* START Text provided *

Looking to be an Interpreters apprentice

I’m a half Chinese half American woman who grew up in the states (Virginia) and have been living in Taipei for the past 4 years. Although English is my mother tongue, I also grew up speaking (simple) Chinese in the house with my mother. Coming to Taiwan has really enhanced my Chinese verbal and listening skills. I currently work as a voice recorder but I would really like to find work that would take advantage of both my English and Chinese abilities. I don’t know much about the field of interpreting but I would really like to learn. If any of you are professional interpreters, and would be kind enough to teach a newbie the ropes, I would really appreciate it. Thank you! :slight_smile:

I am not really a professional interpreter, but I have done consecutive interpeting and got paid for it. Next time I have such a job, you can come along and observe. I had a go at simultaneous interpreting in the Philippines, but I have not been trained for it.

That would be great, Juba. Thanks!

Also, do you know what kind of training is available for this kind of thing?

Rachel, pm Ironlady on these boards. She is a graduate of the Fujen translation/interpretation program. Shida also has a program.

Rachel, pm Ironlady on these boards. She is a graduate of the Fujen translation/interpretation program. Shida also has a program.

Thanks Feiren, I’ll do that! :slight_smile:

Chinese Culture University has a 3 months interpretation class. That might be a good start?

I’ll look into that, Miso. Thank you! Do you happen to know if I need to meet certian academic requirements in order to take that course?

Hi Rachel,
I did the 3-month course at CCU a number of years before doing the MA at Fujen.

The only qualification for getting into CCU is money. Quite a lot of money, in fact.

To be honest, since the quality of teachers has plummetted at CCU (in the “good old days” we had actual AIIC members teaching there!) I don’t recommend it. Lots of filler in the course, and like all the local offerings (no offense, just the facts) they are tailored for those learning English, not those perfecting their Chinese. (Wait till you get to the “accent improvement” class – it’s a hoot.)

Hook up with some serious first- or preferably second-year interpreting students. You will be a commodity for an interpreting sparring partner in Taiwan as you are a native English speaker. I’m sure anyone preparing for the professional exam at Fujen or Shita would be happy to practice with you. Ask them a few questions (try to find someone who has actually been taught how to take notes in a principled way – and good luck with that these days) and practice, practice, practice.

* END Text provided *

Instruction A:
Answer these questions from the forum thread above about becoming an interpreter's apprentice:
(i) How many years has the original poster been living in Taipei?
(ii) What job does the original poster currently hold?
(iii) What does the reply about the 3-month course give as the only qualification for getting into CCU?
Instruction B:
Translate this sentence from the forum thread above into Spanish: "The only qualification for getting into CCU is money."

* START Given material *

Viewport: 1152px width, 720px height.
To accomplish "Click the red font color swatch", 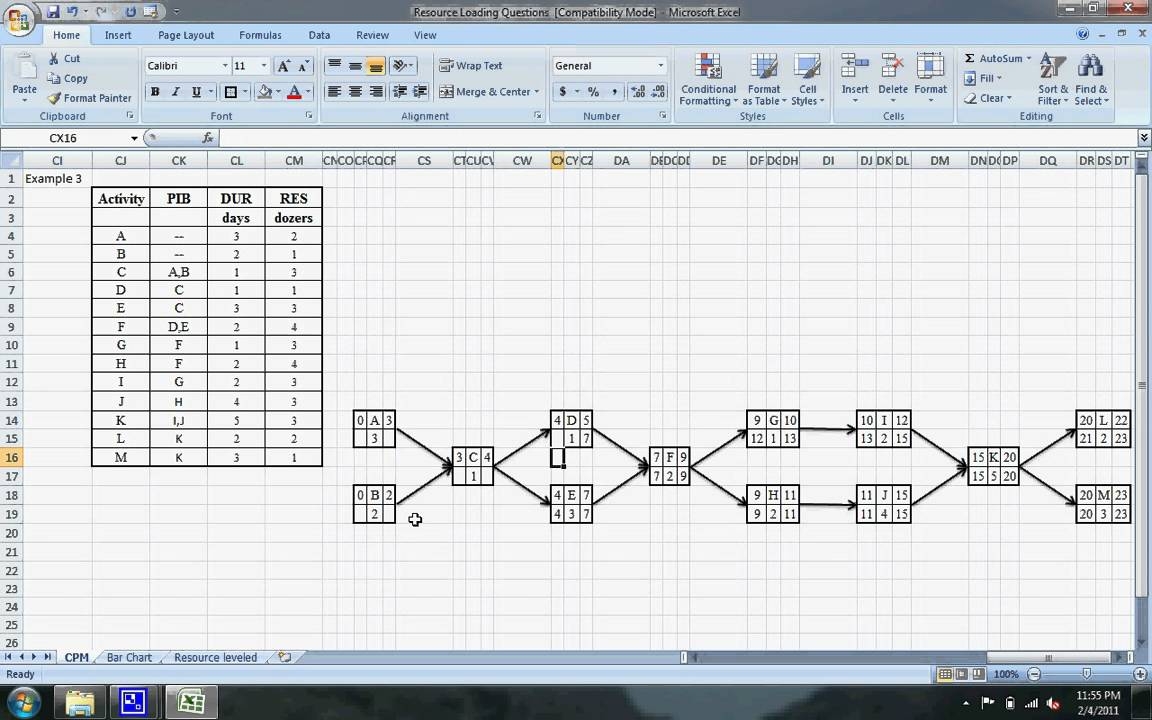I will tap(294, 92).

* END Given material *

Correct response A:
(i) 4 years
(ii) Voice recorder
(iii) Money (quite a lot of it)

Correct response B:
El único requisito para entrar en CCU es el dinero.